Heilkraft der Pflanzen und des Wassers neu entdecken

Traditionelle Europäische Medizin (TEM) nennt man jene breite Palette von bekannten Methoden zur Behandlung von Krankheiten, Linderung von Schmerzen, Schlafstörungen und sogar von Zuständen wie Depressionen. Diese Methoden fanden in der Bevölkerung über Jahrhunderte breite Anwendung, wie auch aus den umfangreichen Schriften von Hildegard von Bingen hervorgeht. Zunehmend wird jetzt von der modernen Medizin erkannt, dass diese Heiltraditionen im Sinne heutiger Integrativmedizin eine wertvolle Ergänzung der modernen naturwissenschaftlichen Medizin darstellen können, wie Dr. habil. Karl-Heinz Steinmetz, der Leiter des Instituts für Traditionelle Europäische Medizin, bei einem TEM-Kongress im Oktober in Wien erklärte. Ein besonderes Augenmerk legt die TEM auf eine genaue Diagnostik. Dabei wird mit großer Sensibilität, meist auch mittels körperlicher Berührung, auf den Patienten und seinen Gesundheitszustand eingegangen. Beispielsweise anhand von Pulsdiagnose, Körpertonus und Körpertemperatur sowie den Zustand von Haut und Haaren.

Heilkraft des Wassers

„Eine große Rolle in der Geschichte Europas spielte die Kur- und Bädertherapie“, berichtet Univ.-Prof. Dr. Wolfgang Marktl, Präsident der Wiener Internationale Akademie für Ganzheitsmedizin (GAMED).
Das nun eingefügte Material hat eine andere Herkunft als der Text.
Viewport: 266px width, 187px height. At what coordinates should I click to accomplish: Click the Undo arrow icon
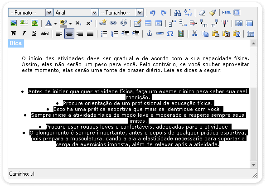[x=153, y=13]
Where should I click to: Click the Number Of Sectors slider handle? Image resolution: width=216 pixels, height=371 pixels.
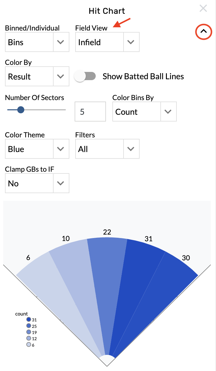click(20, 110)

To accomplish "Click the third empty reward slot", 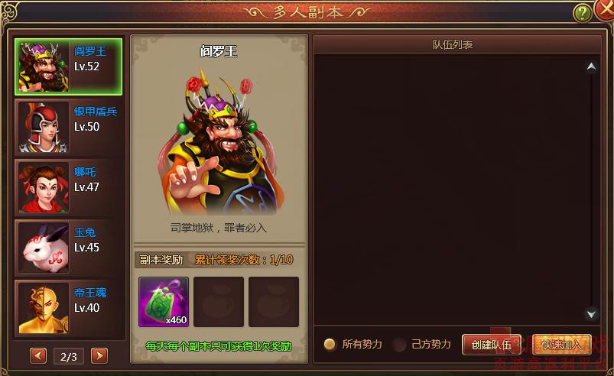I will tap(274, 302).
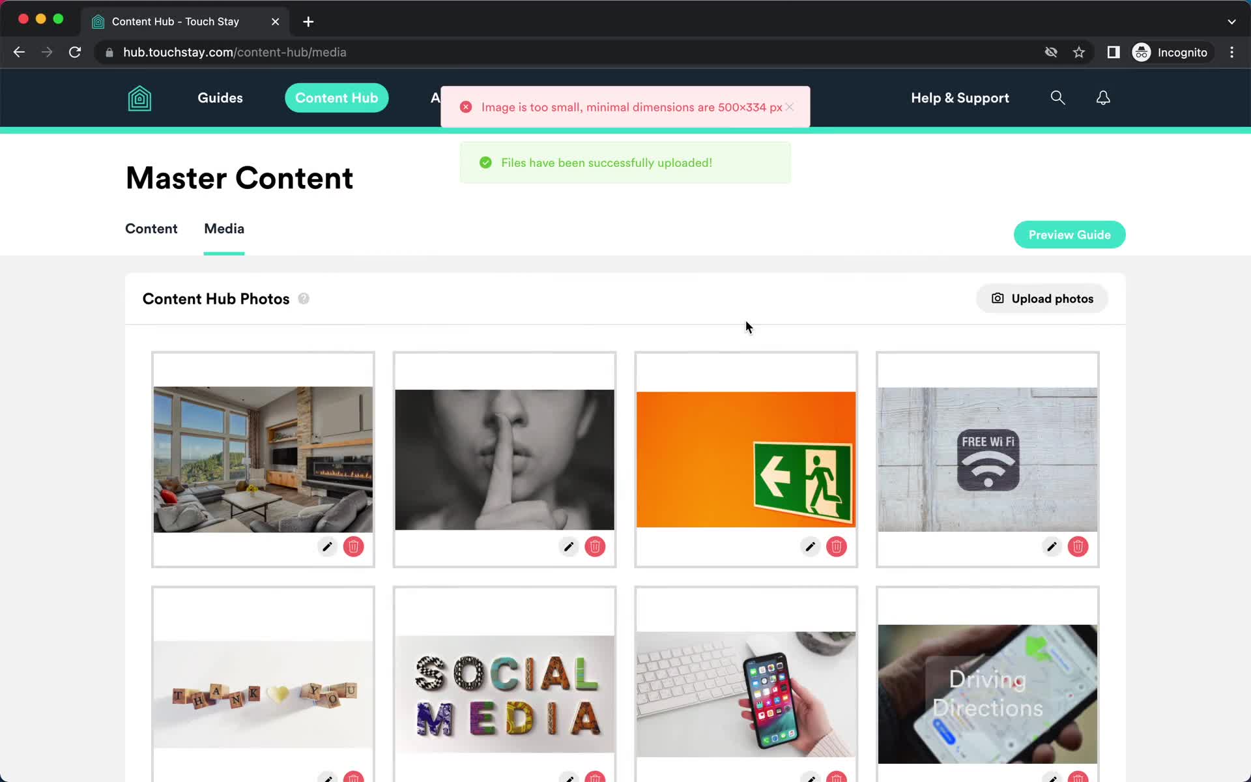
Task: Click the delete trash icon on WiFi sign photo
Action: click(x=1078, y=546)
Die positiven Effekte von Wasser begründeten in vielen Ländern eine blühende Balneotherapie. Gemeint sind damit medizinischen Bäder aber auch innere Anwendungen wie Trinkkuren und Inhalationen. Heilwässer müssen gelöste Stoffe (anorganische Stoffe und deren Ionen) in einer Konzentration von mindestens 1 g/kg enthalten. Heutzutage kommt Heilwasser in seiner Individualität und Besonderheit speziell im Rahmen von Kurmedizin – auch im Sinne der Gesundheitsförderung durch die Sozialversicherung unterstützt – einer breiten Bevölkerung zugute. Es handelt sich dabei um eine sehr zeitgemäße komplexe Ganzheitsmedizin mit langer Tradition, die an die modernen Gegebenheiten adaptiert und nach aktuellen Erkenntnisse weiterentwickelt wurde.

Baldrian, Melisse & Co

Auch in der Behandlung psychischer Erkrankungen hat der Einsatz traditioneller Heilpflanzen einen maßgeblichen Stellenwert. Die modernen Erkenntnisse und Studien lieferten häufig eine Bestätigung des traditionellen Wissens. „Insbesondere in den großen Bereichen der depressiven Befindlichkeitsstörungen, der Angstzustände und der Schlafstörungen, die in der heutigen Zeit weit verbreitet sind, können durch pflanzliche Arzneien exzellente Erfolge erzielt werden“, erläutert Univ. Prof. Dr. Markus Metka. Bewährte Beispiele sind auch Baldrian, Passionsblume, Melisse gegen Schlafstörungen sowie Passionsblume auch gegen Angstzustände. „Das bei depressiven Befindlichkeitsstörungen am besten untersuchte pflanzliche Arzneimittel ist Johanniskraut, für dessen gute Wirksamkeit und Verträglichkeit hohe Evidenz vorliegt“, so Metka. So werde etwa auch Damiana (siehe eigene Geschichte) etwa bei sexueller Lustlosigkeit bei Frauen erfolgreich eingesetzt und Resveratrol als Antiagingmittel, erläutert der Facharzt für Gynäkologie und Geburtshilfe, Präsident der Antiaging- und der Menopause-Gesellschaft. Grundsätzlich sei zu erwarten, dass TEM insbesondere in den nächsten Jahren stark an Bedeutung gewinnen wird.